3. Are Great Pyrenees good with children and other pets?
Thus, Great Pyrenees are often called “nanny dogs” because of their protective and gentle nature towards children. As a rule, they get along well with other pets, especially if they are introduced and socialized from childhood. However, their protective instincts can make them fearful of unfamiliar animals.
4. What exercises do Great Pyrenees puppies need?
Although they are relatively calm and love to rest, Great Pyrenees puppies still need regular exercise to keep them fit and mentally stimulated. Daily walks and games in a protected yard can be beneficial. However, given their thick coat, it’s important to avoid strenuous activity during hot weather.
5. Are Great Pyrenees known as barkers?
Yes, the Great Pyrenees are known for their vocal character. Historically, their barking served as a warning to predators and a threat when guarding livestock. If you live in a noise-sensitive environment, it’s important to consider this trait and perhaps work on learning to deal with excessive barking.
6. Do Great Pyrenees puppies adapt well to living in an apartment?
Although they are large dogs, Great Pyrenees can adapt to apartment living provided they receive adequate exercise and mental stimulation. Their calm demeanor means they are happy to relax at home, but owners should provide them with regular outdoor activity to avoid becoming overweight or bored.

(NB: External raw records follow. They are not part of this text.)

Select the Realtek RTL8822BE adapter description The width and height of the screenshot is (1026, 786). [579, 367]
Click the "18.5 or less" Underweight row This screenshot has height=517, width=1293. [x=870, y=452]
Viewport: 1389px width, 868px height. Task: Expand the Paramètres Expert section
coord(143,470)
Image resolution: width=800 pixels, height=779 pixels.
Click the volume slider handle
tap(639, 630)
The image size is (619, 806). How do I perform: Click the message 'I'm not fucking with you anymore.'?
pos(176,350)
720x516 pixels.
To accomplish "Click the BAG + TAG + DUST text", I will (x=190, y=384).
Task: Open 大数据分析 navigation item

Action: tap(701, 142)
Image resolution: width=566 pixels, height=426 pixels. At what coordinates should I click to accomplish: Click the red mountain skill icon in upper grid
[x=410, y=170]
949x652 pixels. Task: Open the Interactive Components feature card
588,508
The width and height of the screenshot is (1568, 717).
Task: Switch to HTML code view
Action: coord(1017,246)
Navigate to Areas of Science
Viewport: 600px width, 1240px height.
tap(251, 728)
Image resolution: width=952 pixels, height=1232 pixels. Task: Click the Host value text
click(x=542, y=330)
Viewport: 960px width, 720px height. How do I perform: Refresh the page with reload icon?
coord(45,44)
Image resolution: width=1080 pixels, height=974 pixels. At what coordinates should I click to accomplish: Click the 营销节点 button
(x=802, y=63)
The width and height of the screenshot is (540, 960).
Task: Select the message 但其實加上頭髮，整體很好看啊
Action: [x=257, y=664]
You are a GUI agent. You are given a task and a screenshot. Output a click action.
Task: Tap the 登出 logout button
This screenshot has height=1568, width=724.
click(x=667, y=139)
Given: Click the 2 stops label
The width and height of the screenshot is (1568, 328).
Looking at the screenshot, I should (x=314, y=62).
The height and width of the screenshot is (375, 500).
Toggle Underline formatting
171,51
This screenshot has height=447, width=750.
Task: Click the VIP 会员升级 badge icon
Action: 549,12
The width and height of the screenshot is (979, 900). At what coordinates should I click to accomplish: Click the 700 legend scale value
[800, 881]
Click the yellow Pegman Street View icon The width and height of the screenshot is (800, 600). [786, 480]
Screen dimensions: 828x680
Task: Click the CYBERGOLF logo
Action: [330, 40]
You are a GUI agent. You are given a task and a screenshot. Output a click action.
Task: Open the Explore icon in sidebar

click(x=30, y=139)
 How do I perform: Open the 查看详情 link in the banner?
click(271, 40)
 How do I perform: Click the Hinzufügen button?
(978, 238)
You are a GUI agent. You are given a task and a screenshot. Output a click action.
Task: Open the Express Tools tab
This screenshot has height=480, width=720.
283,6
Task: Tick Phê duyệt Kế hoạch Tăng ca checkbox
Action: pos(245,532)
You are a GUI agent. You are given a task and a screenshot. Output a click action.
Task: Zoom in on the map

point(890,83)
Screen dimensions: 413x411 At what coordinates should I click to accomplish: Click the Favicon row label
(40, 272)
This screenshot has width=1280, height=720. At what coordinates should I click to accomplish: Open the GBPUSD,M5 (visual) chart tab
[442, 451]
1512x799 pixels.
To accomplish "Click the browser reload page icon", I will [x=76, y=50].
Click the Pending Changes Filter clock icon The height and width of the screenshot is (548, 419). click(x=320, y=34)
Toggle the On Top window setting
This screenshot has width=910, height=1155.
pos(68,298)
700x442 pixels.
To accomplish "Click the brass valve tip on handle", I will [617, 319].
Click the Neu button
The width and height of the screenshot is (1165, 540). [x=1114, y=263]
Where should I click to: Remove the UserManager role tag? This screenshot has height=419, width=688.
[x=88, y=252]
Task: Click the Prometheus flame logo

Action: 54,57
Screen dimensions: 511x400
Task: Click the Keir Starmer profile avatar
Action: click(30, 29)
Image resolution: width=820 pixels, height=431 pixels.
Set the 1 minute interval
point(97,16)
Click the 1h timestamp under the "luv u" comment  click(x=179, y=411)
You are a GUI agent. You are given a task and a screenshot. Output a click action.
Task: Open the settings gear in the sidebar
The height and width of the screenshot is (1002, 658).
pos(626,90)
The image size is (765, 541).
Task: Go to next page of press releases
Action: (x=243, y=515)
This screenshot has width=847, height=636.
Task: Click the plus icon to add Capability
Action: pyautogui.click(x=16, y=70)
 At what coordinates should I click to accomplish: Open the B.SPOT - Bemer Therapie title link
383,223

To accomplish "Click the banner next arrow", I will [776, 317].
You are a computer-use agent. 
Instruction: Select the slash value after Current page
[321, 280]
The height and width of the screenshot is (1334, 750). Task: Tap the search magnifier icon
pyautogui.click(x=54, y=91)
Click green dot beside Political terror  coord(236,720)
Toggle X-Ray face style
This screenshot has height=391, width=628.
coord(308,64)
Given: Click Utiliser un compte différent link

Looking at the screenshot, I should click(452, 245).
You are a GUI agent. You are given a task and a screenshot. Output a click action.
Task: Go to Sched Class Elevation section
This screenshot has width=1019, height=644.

7. What training is best for Great Pyrenees puppies?
These puppies are independent thinkers, so training requires consistency, patience and positive reinforcement. Early socialization and exposure to different environments, people and animals is crucial for a well-rounded dog. Puppy training classes can be very beneficial.
8. How much food should a Great Pyrenees puppy eat?
The amount of food a Great Pyrenees puppy should eat depends on its age, size, metabolism and activity level. It is important to follow the feeding instructions provided by the dog food manufacturer and consult your veterinarian for individual recommendations. Overfeeding can lead to obesity, which is a common problem for the breed.
9. Are there any typical health problems in the Great Pyrenees?
Like all breeds, Great Pyrenees can be prone to certain health problems, including hip dysplasia, patellar dislocation, and certain eye conditions. Regular veterinary examinations and a balanced diet can help detect and resolve health problems in the early stages.
10. Can the Great Pyrenees tolerate hot weather?
Given their thick double coat, Great Pyrenees can be sensitive to high temperatures. It is important to provide them with enough shade and water during the hot months and to avoid excessive exercise in the heat. Regular grooming can also help keep them comfortable.